▶ [WORK TASK]:
Copy the listing word for word from its start through the line containing "Looking at the", with both ends included, and leave the pictures out of your copy.

+++ TASK INPUT +++

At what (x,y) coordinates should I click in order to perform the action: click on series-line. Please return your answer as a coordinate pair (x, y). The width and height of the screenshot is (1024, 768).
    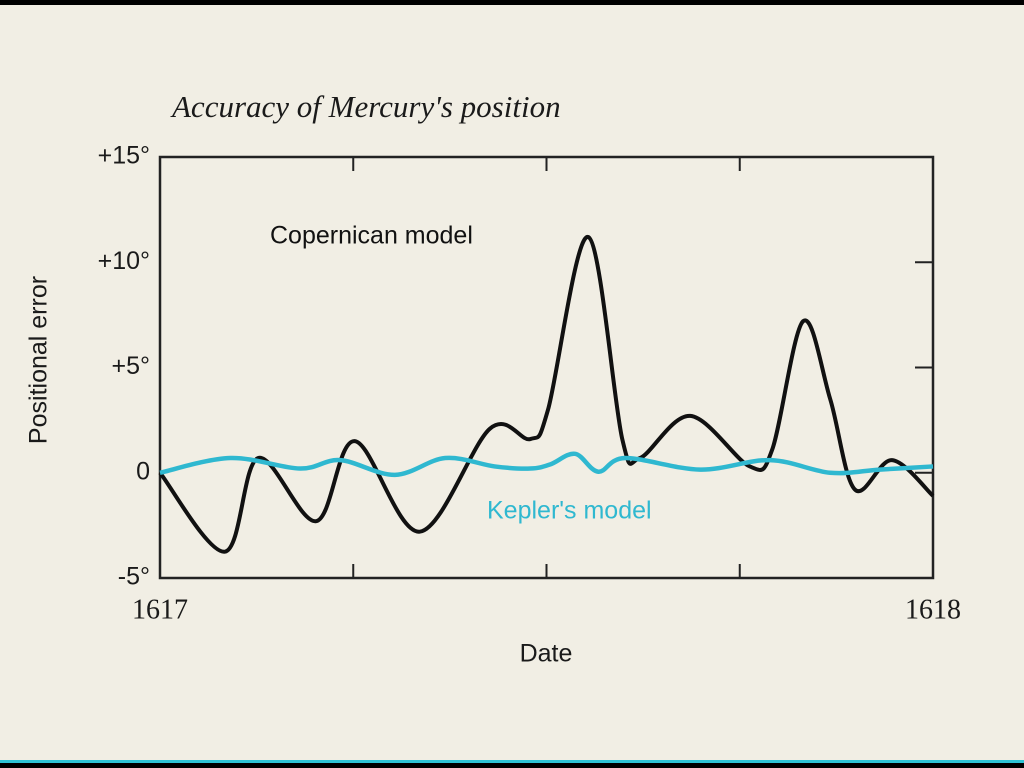
    Looking at the image, I should click on (546, 464).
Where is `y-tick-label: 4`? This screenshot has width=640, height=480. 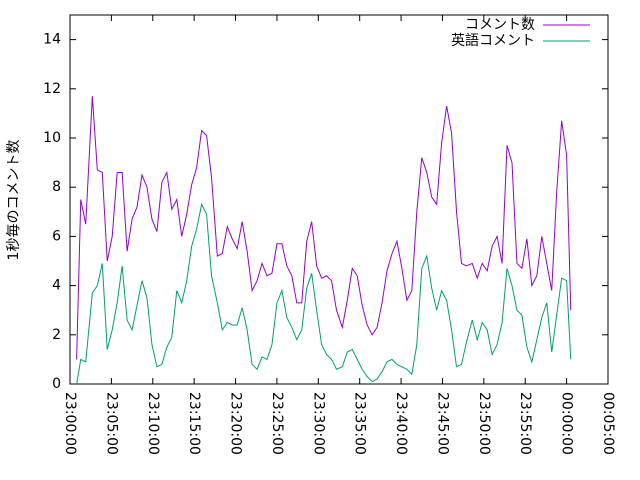
y-tick-label: 4 is located at coordinates (56, 286).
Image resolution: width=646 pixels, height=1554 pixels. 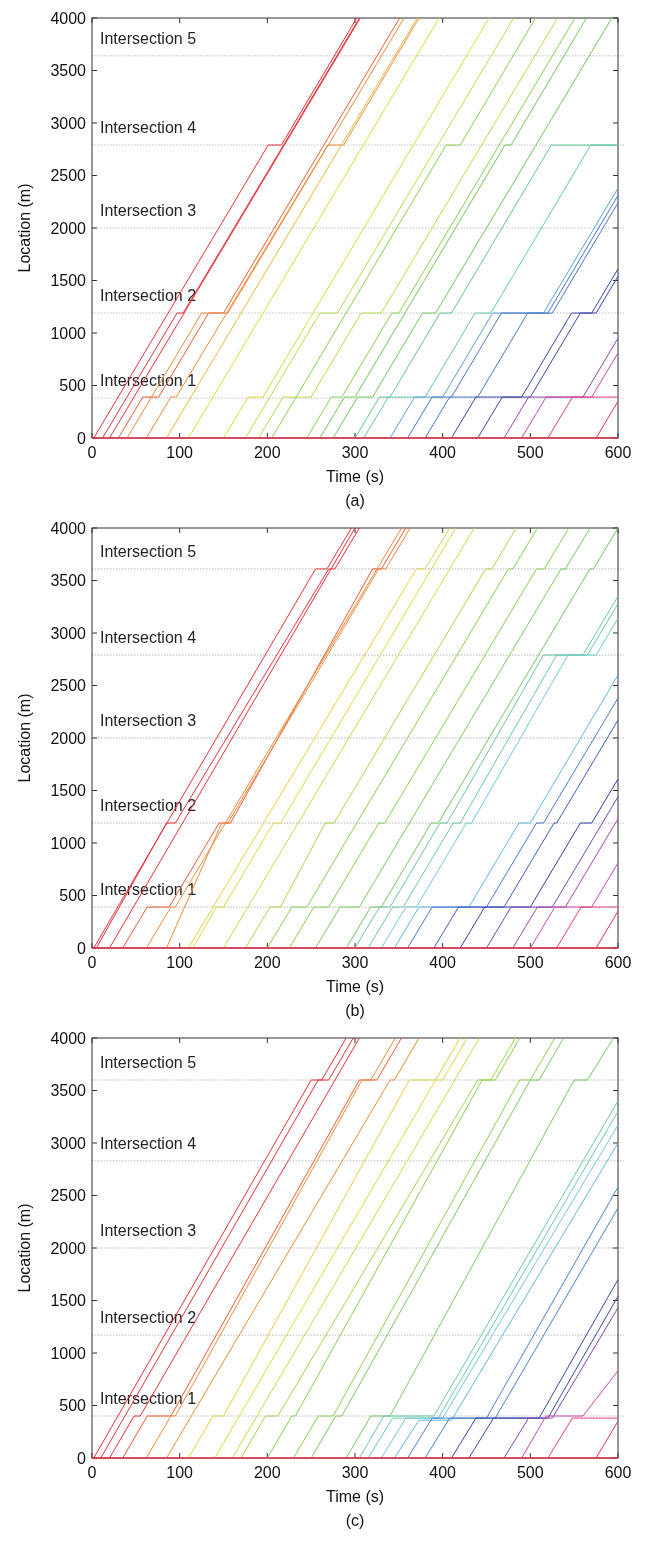 I want to click on text: (b), so click(x=355, y=1010).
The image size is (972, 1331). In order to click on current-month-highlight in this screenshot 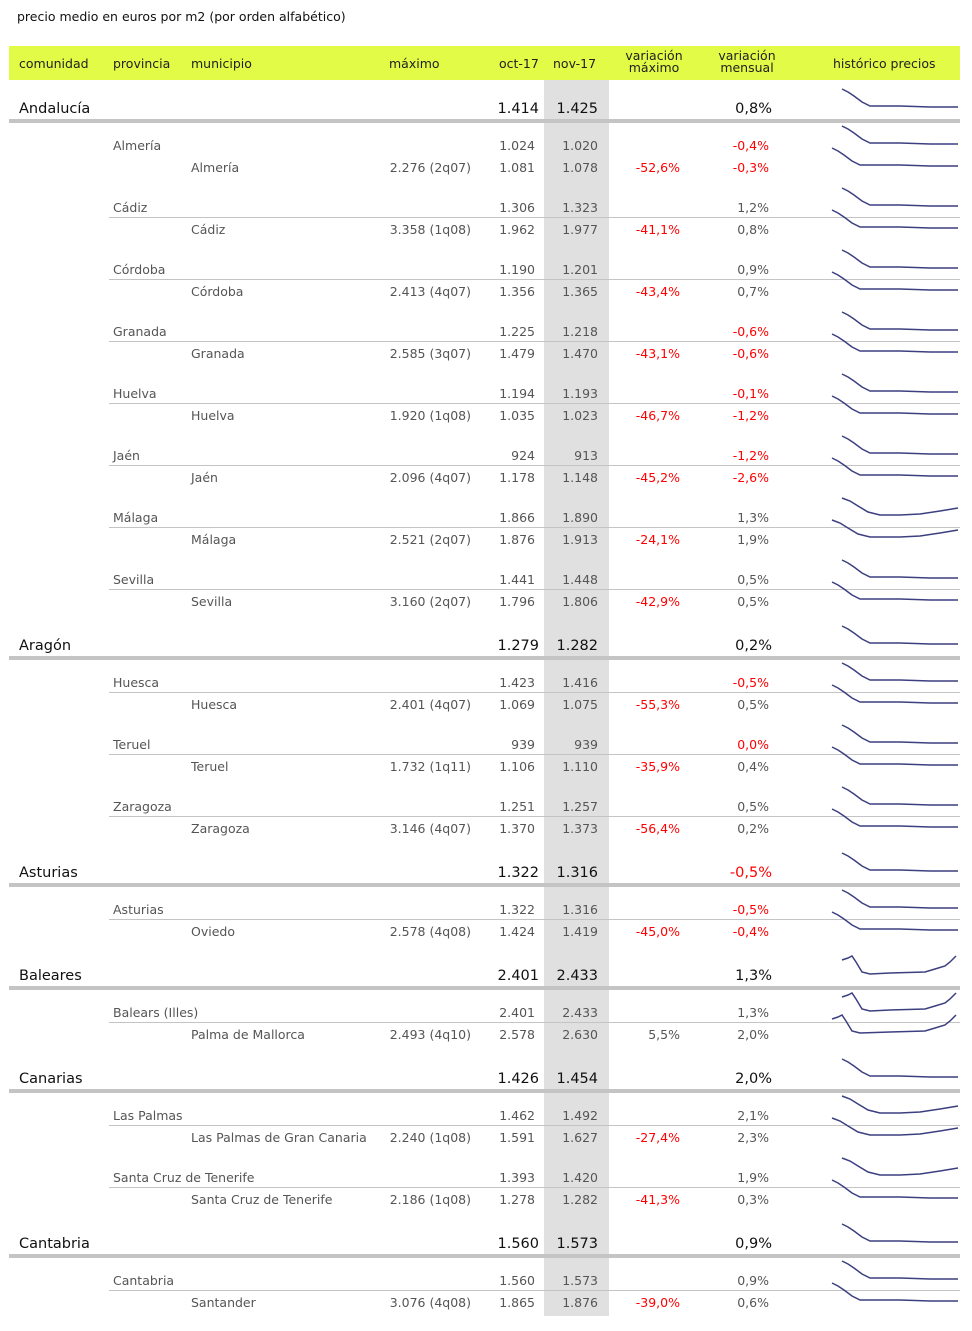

+++

▶ [OUTPUT BELOW]:
At what (x,y) coordinates should I click in order to perform the action: click on series-line. Please return your answer as a coordinate pair (x, y). The width and height of the screenshot is (1024, 768).
    Looking at the image, I should click on (546, 464).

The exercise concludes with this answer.